The output is a data frame that looks like this:

sam_data <- read_csv("https://myxavier-my.sharepoint.com/:x:/g/personal/markleyj3_xavier_edu/EYqtnuYSlt5KhAB37B9xY-8BsxjVBrJVMnH-ldPSbd7tJQ?download=1")
Rows: 15 Columns: 36
── Column specification ────────────────────────────────────────────────────────
Delimiter: ","
chr  (26): noticeId, title, solicitationNumber, fullParentPathName, fullPare...
dbl   (2): naicsCode, placeOfPerformance.zip
lgl   (5): naicsCodes, pointOfContact, additionalInfoLink, links, resourceLinks
dttm  (1): responseDeadLine
date  (2): postedDate, archiveDate

ℹ Use `spec()` to retrieve the full column specification for this data.
ℹ Specify the column types or set `show_col_types = FALSE` to quiet this message.

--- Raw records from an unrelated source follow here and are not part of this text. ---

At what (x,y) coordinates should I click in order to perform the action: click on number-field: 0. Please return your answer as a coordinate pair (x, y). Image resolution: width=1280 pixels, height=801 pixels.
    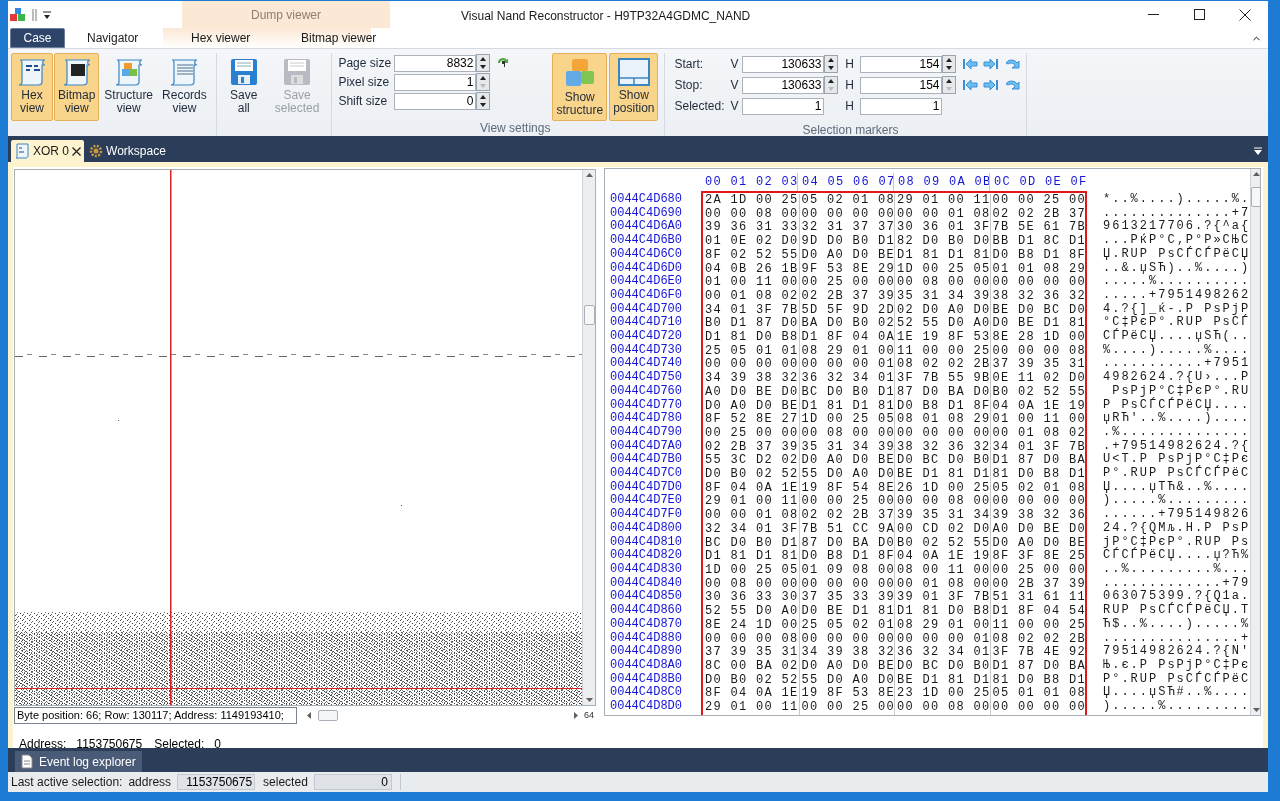
    Looking at the image, I should click on (436, 101).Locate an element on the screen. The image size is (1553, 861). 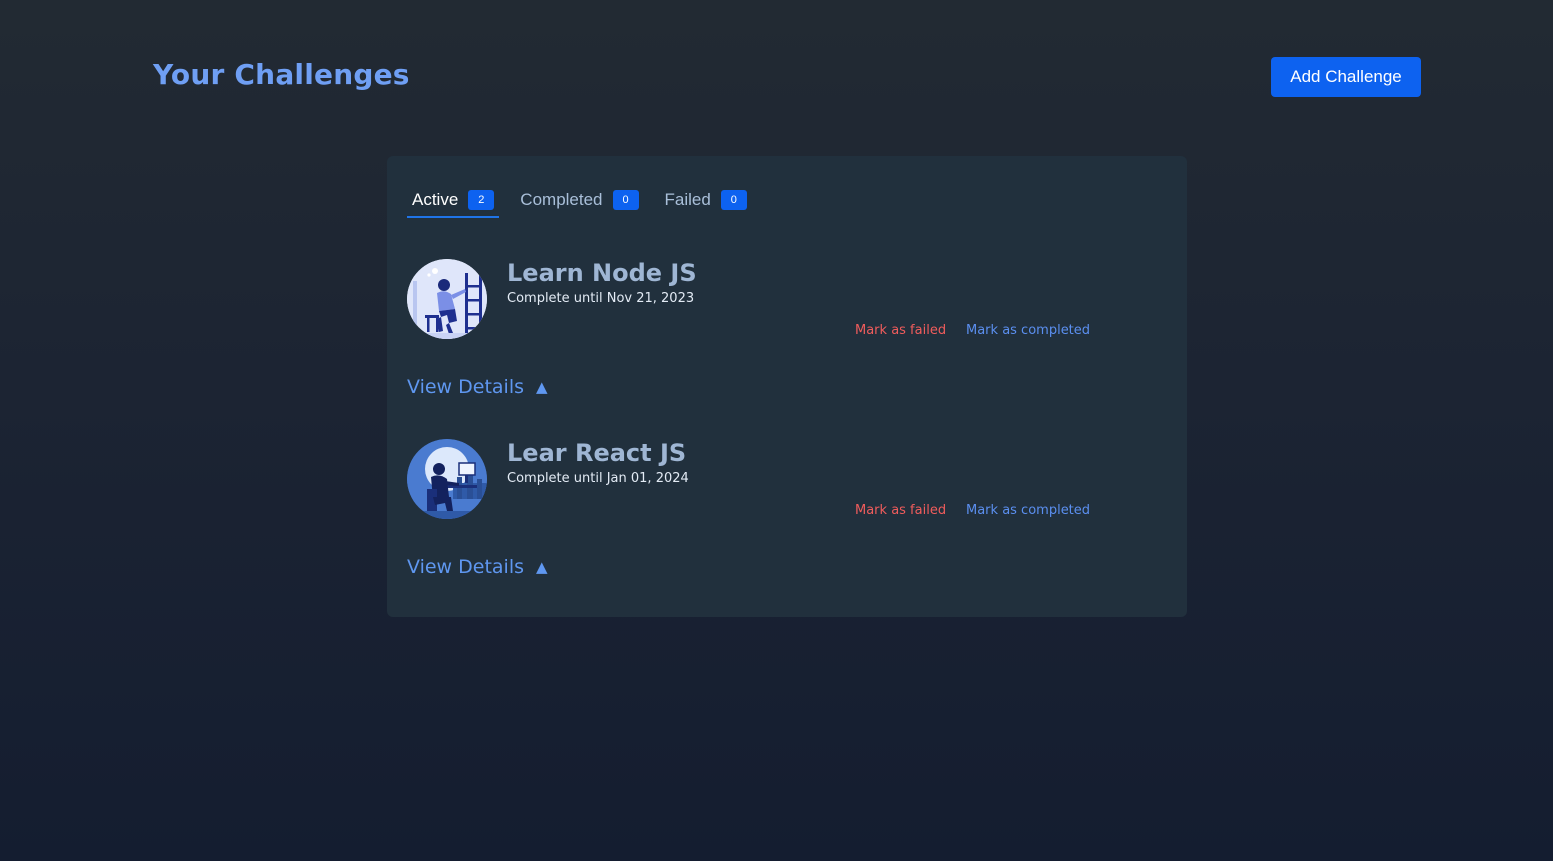
person-at-computer-illustration is located at coordinates (447, 479).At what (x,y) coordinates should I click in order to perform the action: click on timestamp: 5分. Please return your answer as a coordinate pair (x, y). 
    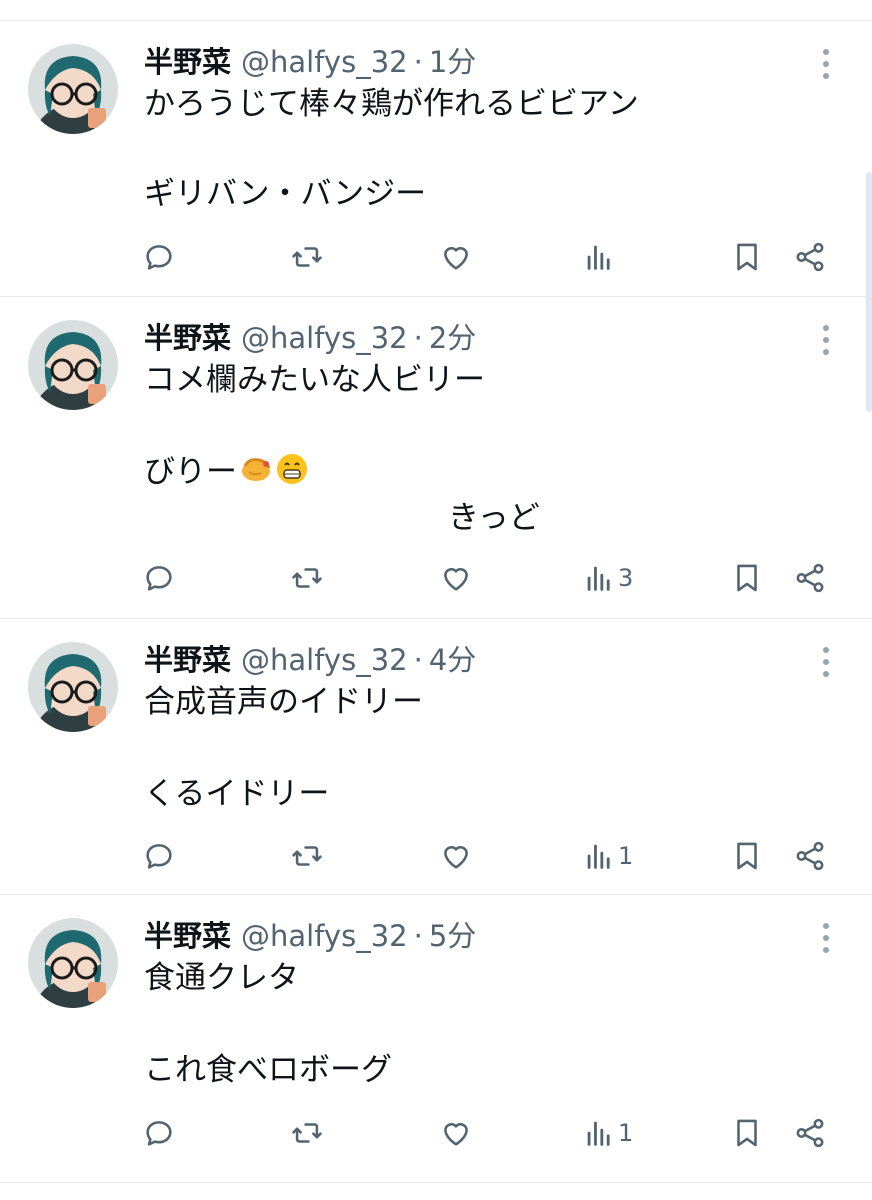
    Looking at the image, I should click on (452, 936).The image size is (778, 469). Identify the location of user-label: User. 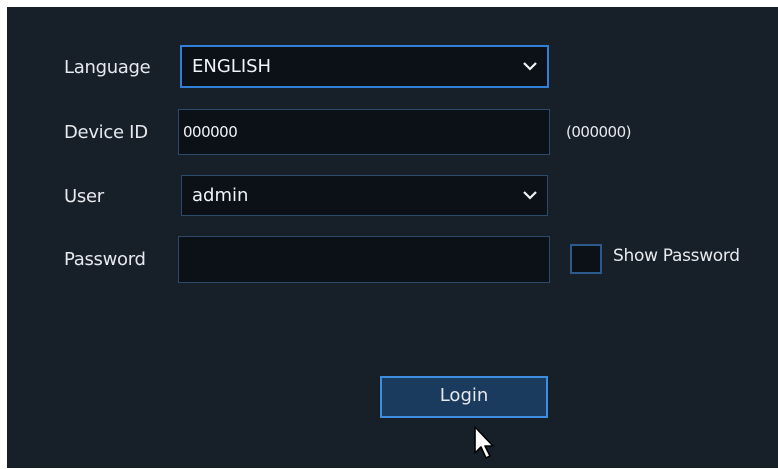
(84, 196).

The titles of the 15 contracts pulled with the selected parameters are

sam_data$title
 [1] "ESS Preventive Maintenance and Inspection Services"                                                                          
 [2] "CSO - USTRANSCOM Information Technology (IT) Enterprise Modernization (ITEM) Solutions"                                      
 [3] "H-CTSS Equipment Refresh"                                                                                                    
 [4] "Energy Procurement Support Tool (EPST)"                                                                                      
 [5] "Data Modernization Section Support"                                                                                          
 [6] "Next Generation (NextGen) Passport Personalization Printers Support"                                                         
 [7] "Cyber Range for Training for the AO"                                                                                         
 [8] "Screening Information Request (SIR) for the Strategic Sourcing for the Acquisition of Various Supplies and Equipment (SAVES)"
 [9] "FDIC's National Conference Room Audio Visual BOA"                                                                            
[10] "MEBS"                                                                                                                        
[11] "DA10--VISN 10 Paperless Medication Guides  VHA VISN 10 Pharmacy"                                                             
[12] "Congress KnowWho for Salesforce Subscription Maintenance"                                                                    
[13] "DA10--RTLS Battery Management Service Contract NY Harbor"                                                                    
[14] "VA Modernized Messaging Software as a Service (SaaS)"                                                                        
[15] "RFI for XML Gateways"                                                                                                        

Conclusion

NAICS codes are used to categorize contract work types and are the easiest way to filter contracts. I have already begun using the API to gather information about contract opportunities that may be of interest to my business. I have already proven that this method is more effective and efficient than using the contract search engine availble on sam.gov, and that the contract data from the API is more robust and provides better information than its web-available brother.